Question about NO DATA labels in eopatches

TLDR: What is causing the pixels in the examples to be labeled as NO_DATA, and how are these pixels used? If they are not used, how did you exclude them from the data without doing some sort of resizing?

Hello, I have another question that has been troubling me. Specifically in the SI_LULUC_pipeline and also in the eoflow example one of the labels is NO-DATA. I am wondering where this comes from. What is causing these pixels to be labeled as no data? Are they being used for prediction or are they being simply ignored in some way? How do the NO-Data pixels differ from NaNs in these examples? Sorry have just been confused about this.

Hi @ncouch

The NO_DATA label is assigned to pixels for which we don’t have any reference data. This could happen if your reference data is sparse (doesn’t cover whole AOI), or if you are eroding your pixels to have more clean data (e.g. removing pixels from border of the forest to reduce mixing of forest class with something else).

Later before the training part, pixels with such labels are removed, as we do not want the model to learn to classify pixels to NO_DATA class. See for instance line 23 in eo-learn LULC example model construction and training:

# Remove points with no reference from training (so we dont train to recognize "no data")
mask_train = labels_train == 0
features_train = features_train[~mask_train]
labels_train = labels_train[~mask_train]

# Remove points with no reference from test (so we dont validate on "no data", which doesn't make sense)
mask_test = labels_test == 0
features_test = features_test[~mask_test]
labels_test = labels_test[~mask_test]

As you can see in the confusion matrix plots, the NO_DATA class does not exist.

Hope this answers your questions. All the best!

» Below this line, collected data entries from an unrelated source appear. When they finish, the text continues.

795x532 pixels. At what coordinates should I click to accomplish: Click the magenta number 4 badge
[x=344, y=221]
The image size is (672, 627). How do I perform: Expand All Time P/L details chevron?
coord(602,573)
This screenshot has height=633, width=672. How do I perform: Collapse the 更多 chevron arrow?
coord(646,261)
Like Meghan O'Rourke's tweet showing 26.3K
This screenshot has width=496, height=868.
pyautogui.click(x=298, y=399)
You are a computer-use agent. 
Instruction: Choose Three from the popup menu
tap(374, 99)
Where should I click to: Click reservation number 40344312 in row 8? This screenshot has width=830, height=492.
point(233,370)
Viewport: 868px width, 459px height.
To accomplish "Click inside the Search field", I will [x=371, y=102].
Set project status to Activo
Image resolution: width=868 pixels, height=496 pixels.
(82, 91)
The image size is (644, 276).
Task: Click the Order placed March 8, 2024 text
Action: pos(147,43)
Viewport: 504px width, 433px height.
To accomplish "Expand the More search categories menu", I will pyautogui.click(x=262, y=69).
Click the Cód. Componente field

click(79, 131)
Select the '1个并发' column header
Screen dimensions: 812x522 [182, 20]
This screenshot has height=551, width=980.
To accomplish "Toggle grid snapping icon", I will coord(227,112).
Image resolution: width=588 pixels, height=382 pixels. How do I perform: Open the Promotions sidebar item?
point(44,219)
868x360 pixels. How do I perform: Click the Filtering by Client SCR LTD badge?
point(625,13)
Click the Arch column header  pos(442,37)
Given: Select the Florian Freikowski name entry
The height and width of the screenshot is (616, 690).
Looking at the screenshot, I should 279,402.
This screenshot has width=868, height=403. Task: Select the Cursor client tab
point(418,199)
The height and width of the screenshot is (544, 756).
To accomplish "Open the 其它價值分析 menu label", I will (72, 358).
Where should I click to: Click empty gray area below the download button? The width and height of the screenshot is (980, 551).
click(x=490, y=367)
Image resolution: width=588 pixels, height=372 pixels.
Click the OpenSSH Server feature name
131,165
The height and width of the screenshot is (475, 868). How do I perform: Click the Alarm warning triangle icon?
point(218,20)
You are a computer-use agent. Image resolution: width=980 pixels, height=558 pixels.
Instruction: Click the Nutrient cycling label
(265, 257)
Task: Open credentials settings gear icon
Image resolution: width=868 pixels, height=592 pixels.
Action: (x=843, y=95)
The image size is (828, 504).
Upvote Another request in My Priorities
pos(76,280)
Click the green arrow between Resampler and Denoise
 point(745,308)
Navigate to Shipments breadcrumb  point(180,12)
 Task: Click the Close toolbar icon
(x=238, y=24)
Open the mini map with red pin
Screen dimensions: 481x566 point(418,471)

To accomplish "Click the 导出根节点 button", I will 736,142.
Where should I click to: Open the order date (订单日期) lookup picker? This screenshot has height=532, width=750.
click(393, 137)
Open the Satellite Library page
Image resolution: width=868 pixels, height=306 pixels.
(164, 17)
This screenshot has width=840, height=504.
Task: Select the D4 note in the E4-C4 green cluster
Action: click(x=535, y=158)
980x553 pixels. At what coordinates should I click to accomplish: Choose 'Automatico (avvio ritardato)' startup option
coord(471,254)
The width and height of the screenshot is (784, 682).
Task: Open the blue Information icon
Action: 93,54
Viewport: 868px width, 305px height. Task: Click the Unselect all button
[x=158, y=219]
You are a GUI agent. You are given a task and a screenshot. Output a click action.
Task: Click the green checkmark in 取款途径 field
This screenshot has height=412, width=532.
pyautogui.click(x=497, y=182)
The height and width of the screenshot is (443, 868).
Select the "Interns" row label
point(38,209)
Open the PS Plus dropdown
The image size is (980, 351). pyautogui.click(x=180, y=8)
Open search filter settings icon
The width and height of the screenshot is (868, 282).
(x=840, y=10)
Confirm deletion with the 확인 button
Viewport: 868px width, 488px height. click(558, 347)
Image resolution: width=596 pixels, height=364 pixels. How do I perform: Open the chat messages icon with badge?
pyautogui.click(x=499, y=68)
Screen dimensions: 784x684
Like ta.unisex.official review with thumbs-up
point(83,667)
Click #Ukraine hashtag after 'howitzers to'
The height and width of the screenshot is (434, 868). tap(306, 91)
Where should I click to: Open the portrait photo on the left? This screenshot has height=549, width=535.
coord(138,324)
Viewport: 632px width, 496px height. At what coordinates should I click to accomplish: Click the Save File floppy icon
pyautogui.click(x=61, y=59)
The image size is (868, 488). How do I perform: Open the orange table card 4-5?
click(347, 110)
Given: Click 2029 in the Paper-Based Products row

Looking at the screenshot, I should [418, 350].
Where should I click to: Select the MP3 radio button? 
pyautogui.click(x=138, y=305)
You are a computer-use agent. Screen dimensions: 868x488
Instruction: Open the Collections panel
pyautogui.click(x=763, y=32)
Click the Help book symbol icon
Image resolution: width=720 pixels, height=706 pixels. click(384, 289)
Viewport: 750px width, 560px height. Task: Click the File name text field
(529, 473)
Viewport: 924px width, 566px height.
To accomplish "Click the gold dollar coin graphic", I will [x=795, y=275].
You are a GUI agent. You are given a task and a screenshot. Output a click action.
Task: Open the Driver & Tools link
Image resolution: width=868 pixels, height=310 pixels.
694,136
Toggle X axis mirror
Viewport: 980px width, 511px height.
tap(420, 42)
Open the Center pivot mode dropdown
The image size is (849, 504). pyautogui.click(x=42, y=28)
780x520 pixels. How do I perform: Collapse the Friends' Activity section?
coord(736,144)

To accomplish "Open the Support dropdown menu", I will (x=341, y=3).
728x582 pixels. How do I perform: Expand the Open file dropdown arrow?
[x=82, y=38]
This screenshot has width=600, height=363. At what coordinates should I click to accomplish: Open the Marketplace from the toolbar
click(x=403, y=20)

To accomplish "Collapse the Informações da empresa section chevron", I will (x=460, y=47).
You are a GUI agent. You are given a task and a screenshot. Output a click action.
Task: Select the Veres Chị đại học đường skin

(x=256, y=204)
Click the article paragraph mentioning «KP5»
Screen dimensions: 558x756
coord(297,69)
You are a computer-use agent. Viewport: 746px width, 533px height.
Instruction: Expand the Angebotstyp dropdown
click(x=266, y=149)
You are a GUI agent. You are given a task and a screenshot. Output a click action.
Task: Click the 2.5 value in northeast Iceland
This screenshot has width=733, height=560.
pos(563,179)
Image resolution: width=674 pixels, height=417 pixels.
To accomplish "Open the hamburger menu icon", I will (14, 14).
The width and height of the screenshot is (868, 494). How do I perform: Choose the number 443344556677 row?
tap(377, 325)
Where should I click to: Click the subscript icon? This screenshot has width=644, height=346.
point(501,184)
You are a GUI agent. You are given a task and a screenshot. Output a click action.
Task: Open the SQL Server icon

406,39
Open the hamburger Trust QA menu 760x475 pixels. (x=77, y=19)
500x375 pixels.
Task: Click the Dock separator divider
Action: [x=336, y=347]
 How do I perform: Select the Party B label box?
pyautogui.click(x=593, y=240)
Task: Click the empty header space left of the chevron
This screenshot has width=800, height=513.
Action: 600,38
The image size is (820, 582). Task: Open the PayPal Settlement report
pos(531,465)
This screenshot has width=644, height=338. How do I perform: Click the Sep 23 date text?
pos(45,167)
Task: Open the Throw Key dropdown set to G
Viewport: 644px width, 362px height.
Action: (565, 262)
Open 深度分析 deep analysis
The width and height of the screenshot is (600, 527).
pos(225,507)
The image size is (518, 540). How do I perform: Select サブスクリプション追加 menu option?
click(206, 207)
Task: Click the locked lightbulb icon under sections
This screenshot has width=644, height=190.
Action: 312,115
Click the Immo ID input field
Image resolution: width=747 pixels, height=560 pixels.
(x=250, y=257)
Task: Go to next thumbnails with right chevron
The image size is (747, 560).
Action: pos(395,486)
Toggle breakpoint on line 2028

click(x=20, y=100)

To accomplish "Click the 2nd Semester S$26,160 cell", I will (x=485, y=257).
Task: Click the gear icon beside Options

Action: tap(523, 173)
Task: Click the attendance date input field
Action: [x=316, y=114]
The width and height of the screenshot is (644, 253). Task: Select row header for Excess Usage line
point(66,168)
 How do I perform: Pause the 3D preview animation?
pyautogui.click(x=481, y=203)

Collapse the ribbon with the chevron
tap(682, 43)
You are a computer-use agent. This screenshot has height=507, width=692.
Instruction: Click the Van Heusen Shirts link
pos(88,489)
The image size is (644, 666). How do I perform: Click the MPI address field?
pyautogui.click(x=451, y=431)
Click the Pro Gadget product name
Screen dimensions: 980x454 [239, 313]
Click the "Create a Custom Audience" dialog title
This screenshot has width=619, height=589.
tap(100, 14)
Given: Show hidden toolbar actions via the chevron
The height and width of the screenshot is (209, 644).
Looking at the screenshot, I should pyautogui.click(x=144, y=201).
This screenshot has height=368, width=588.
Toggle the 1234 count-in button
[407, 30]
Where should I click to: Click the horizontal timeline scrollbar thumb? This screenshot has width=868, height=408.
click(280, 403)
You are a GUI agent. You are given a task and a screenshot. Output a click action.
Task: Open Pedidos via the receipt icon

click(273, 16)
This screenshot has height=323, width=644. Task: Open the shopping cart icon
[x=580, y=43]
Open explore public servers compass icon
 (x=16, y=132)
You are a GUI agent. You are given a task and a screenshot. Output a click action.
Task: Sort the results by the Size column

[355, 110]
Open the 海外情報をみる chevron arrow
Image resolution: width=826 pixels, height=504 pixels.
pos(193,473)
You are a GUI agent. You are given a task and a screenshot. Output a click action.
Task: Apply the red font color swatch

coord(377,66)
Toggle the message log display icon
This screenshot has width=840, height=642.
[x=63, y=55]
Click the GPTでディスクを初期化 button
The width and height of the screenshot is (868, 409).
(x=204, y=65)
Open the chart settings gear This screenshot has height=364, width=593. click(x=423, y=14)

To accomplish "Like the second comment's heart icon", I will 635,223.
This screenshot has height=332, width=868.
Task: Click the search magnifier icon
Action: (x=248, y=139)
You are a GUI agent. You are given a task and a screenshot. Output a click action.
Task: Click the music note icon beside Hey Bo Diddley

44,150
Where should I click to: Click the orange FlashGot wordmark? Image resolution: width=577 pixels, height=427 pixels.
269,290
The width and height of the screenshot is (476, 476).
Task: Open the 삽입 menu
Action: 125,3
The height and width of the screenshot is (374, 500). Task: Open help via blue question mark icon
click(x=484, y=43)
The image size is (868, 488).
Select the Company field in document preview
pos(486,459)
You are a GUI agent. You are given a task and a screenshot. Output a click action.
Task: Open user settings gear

Hello! Thank you for answering my question this does help me. I do have two further one based on this answer.

  1. So we are removing the pixels that are labeled as no data, how is this done without changing the patch size? This may seem trivial, I am just confused on this.
  2. Would this approach of removing these pixels labeled as NO-DATA work for all eo examples? I am working on two, one being the LULC example with LightGBM and the other being the EO_Flow example using TFCN.
    [/quote]

Hi @ncouch,

I’ll try to answer, although I might be interpreting your question wrongly…

Think of the NO_DATA pixels as pixels without any label/class attached to them. So the pixels are still there (they have satellite data, masks etc.), but they are not assigned any class/label, so they are (in pixel-based approaches) not used for training (as shown in the code above) and thus never predicted.

In case of convolutional networks using spatial convolutions (e.g. predicting on patchlets/images instead of pixels), one would typically either train on patchlets that have no NO_DATA pixels, or train with NO_DATA class as a “background” class and then, during the prediction, not use this class (e.g. only use the rest of the classes as input to max pooling.)